Linear Algebra Exam Prep: Cauchy-Schwarz Inequality Review Questions

📚 Quick Study Guide

• 📏 Definition: The Cauchy-Schwarz Inequality states that for any vectors $u$ and $v$ in an inner product space, $|\langle u, v \rangle|^2 \leq \langle u, u \rangle \langle v, v \rangle$. This can also be written as $|\langle u, v \rangle| \leq ||u|| \cdot ||v||$.
• ➕ Dot Product Form (for Real Vectors): For real vectors $u = (u_1, u_2, ..., u_n)$ and $v = (v_1, v_2, ..., v_n)$, the inequality is $(u_1v_1 + u_2v_2 + ... + u_nv_n)^2 \leq (u_1^2 + u_2^2 + ... + u_n^2)(v_1^2 + v_2^2 + ... + v_n^2)$.
• ✅ Equality Condition: Equality holds (i.e., $|\langle u, v \rangle| = ||u|| \cdot ||v||$) if and only if $u$ and $v$ are linearly dependent (one is a scalar multiple of the other).
• 📐 Geometric Interpretation: In Euclidean space, the inequality relates the dot product of two vectors to their magnitudes and the angle $\theta$ between them: $|u \cdot v| = ||u|| ||v|| |\cos(\theta)| \leq ||u|| ||v||$. This implies $|\cos(\theta)| \leq 1$, which is always true.
• 💡 Applications: The Cauchy-Schwarz Inequality is used in many areas of mathematics, including linear algebra, calculus, and probability theory.
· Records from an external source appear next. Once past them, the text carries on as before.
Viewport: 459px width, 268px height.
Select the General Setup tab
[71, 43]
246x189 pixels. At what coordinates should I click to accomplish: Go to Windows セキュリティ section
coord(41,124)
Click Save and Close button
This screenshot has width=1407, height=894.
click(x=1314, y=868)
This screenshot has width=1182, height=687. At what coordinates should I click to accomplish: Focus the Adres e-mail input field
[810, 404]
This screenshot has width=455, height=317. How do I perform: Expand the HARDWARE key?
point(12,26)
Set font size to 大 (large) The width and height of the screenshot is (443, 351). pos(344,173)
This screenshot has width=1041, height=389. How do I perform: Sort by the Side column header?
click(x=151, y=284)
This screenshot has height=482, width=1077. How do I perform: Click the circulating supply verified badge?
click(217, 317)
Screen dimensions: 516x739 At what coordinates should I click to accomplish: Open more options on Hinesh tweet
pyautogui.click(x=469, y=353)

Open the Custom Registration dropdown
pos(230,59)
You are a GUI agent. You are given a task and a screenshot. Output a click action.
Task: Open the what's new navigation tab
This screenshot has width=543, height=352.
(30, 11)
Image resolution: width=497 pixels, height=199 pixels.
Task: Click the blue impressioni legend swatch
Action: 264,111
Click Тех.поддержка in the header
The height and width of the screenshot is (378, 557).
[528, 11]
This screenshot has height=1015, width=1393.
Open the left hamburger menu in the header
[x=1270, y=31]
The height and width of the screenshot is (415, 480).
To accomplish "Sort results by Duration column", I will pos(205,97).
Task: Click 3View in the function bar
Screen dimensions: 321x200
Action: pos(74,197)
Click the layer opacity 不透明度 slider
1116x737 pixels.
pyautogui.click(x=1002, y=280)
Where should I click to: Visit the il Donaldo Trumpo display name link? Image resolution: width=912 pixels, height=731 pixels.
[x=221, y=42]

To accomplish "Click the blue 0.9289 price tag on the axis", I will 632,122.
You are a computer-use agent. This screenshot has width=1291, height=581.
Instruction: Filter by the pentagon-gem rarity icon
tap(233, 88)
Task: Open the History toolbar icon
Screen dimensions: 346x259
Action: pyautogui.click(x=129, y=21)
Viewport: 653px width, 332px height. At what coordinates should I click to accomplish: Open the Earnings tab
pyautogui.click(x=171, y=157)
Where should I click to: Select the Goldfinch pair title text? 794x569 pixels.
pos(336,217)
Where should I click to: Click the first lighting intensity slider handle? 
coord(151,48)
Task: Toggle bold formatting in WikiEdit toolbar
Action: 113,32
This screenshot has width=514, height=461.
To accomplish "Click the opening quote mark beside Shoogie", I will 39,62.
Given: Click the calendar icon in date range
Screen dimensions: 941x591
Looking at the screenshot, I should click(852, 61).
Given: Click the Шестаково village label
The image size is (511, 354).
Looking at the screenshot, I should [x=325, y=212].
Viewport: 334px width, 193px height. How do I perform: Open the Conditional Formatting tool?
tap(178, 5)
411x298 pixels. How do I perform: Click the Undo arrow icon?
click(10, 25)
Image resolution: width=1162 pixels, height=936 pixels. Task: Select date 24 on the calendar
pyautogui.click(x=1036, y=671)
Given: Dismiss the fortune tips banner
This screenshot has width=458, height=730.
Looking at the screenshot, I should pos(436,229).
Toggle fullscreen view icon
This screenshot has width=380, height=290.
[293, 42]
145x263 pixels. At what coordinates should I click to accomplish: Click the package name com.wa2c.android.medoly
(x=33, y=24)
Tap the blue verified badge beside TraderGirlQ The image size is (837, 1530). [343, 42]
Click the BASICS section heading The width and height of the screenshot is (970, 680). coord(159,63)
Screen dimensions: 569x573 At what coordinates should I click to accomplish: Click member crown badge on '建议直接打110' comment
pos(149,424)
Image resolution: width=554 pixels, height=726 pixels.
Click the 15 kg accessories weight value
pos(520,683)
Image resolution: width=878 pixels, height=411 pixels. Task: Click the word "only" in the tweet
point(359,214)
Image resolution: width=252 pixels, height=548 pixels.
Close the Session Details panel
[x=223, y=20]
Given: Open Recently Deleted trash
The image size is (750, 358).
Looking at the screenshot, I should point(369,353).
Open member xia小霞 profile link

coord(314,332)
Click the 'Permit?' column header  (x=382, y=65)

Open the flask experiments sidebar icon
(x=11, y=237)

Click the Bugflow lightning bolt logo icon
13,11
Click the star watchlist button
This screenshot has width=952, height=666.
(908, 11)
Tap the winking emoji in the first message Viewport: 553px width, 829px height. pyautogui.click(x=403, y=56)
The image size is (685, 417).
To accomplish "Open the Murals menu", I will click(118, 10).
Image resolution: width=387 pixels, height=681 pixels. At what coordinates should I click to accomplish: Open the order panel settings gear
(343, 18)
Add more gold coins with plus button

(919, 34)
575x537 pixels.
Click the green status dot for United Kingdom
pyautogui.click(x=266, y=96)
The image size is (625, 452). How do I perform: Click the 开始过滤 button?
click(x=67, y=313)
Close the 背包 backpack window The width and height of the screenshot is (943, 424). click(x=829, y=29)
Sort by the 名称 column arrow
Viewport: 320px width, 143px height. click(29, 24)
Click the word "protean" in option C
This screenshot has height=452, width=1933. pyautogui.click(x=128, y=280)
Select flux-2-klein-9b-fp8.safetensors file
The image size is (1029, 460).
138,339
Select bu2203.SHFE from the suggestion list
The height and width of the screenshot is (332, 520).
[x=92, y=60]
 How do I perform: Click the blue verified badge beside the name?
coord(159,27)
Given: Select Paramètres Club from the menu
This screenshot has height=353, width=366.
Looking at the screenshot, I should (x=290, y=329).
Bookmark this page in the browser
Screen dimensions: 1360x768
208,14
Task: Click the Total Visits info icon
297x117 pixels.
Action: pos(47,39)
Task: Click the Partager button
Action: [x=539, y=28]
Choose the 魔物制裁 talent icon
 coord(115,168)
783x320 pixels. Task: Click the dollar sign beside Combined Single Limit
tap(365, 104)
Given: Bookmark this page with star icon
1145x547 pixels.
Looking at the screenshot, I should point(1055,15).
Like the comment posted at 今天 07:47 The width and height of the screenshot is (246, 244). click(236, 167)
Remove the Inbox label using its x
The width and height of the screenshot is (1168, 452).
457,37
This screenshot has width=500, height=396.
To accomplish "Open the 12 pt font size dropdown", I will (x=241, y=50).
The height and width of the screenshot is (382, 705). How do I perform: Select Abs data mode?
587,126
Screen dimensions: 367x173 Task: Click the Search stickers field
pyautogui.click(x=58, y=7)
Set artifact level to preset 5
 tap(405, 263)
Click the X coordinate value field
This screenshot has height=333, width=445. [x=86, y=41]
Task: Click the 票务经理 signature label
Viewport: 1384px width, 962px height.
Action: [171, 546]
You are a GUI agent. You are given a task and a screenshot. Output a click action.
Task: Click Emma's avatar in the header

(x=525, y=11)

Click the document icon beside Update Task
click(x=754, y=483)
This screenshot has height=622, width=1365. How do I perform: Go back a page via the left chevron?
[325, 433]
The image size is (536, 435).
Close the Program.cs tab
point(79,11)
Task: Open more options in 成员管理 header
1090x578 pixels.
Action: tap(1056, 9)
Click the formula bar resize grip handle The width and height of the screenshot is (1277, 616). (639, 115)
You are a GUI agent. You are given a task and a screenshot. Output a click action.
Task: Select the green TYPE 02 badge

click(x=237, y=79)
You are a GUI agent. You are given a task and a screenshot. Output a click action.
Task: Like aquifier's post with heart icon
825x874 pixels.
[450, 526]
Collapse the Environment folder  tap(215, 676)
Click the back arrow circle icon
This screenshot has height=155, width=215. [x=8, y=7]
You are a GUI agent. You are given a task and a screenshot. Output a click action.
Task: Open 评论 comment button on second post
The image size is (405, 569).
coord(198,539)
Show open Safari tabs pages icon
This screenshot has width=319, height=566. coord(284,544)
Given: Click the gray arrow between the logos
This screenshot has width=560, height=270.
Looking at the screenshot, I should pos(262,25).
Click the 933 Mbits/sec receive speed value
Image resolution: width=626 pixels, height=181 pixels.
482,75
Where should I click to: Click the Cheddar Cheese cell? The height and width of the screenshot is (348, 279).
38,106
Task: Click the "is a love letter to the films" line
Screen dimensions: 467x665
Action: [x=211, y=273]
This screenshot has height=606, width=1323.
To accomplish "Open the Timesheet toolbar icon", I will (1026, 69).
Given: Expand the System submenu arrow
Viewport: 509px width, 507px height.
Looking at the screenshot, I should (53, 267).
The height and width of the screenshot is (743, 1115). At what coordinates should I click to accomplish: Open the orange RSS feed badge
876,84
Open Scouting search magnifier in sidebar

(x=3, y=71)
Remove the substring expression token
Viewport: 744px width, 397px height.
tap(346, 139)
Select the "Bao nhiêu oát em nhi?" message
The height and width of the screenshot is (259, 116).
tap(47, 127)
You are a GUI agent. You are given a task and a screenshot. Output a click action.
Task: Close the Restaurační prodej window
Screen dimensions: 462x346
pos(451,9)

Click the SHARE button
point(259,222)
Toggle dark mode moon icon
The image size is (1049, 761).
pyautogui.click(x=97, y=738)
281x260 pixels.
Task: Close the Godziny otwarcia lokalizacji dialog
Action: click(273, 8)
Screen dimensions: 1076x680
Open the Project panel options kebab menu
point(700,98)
It's a fundamental tool for proving other inequalities.

Practice Quiz

1. What does the Cauchy-Schwarz Inequality state for vectors $u$ and $v$ in an inner product space?
   1. $|\langle u, v \rangle| \geq ||u|| \cdot ||v||$
   2. $|\langle u, v \rangle|^2 \leq \langle u, u \rangle \langle v, v \rangle$
   3. $|\langle u, v \rangle|^2 \geq \langle u, u \rangle \langle v, v \rangle$
   4. $|\langle u, v \rangle| = ||u|| + ||v||$
2. For real vectors $u$ and $v$, under what condition does the equality $|\langle u, v \rangle| = ||u|| \cdot ||v||$ hold in the Cauchy-Schwarz Inequality?
   1. $u$ and $v$ are orthogonal.
   2. $u$ and $v$ are linearly independent.
   3. $u$ and $v$ are linearly dependent.
   4. $||u|| = ||v||$
3. Given vectors $u = (1, 2)$ and $v = (3, 4)$, what is the value of $(u \cdot v)^2$?
   1. 100
   2. 121
   3. 125
   4. 49
4. Which of the following is NOT a typical application of the Cauchy-Schwarz Inequality?
   1. Proving other inequalities
   2. Finding the determinant of a matrix
   3. Establishing bounds on inner products
   4. Analyzing vector spaces
5. If $||u|| = 5$ and $||v|| = 3$, what is the maximum possible value of $|\langle u, v \rangle|$ based on the Cauchy-Schwarz Inequality?
   1. 8
   2. 15
   3. 2
   4. 25
6. Let $u = (1, -1)$ and $v = (x, 1)$. For what value of $x$ is $|\langle u, v \rangle|$ maximized, according to Cauchy-Schwarz?
   1. x = -1
   2. x = 0
   3. x = 1
   4. x = 2
7. Which field of mathematics does NOT heavily rely on the Cauchy-Schwarz Inequality?
   1. Linear Algebra
   2. Calculus
   3. Topology
   4. Probability Theory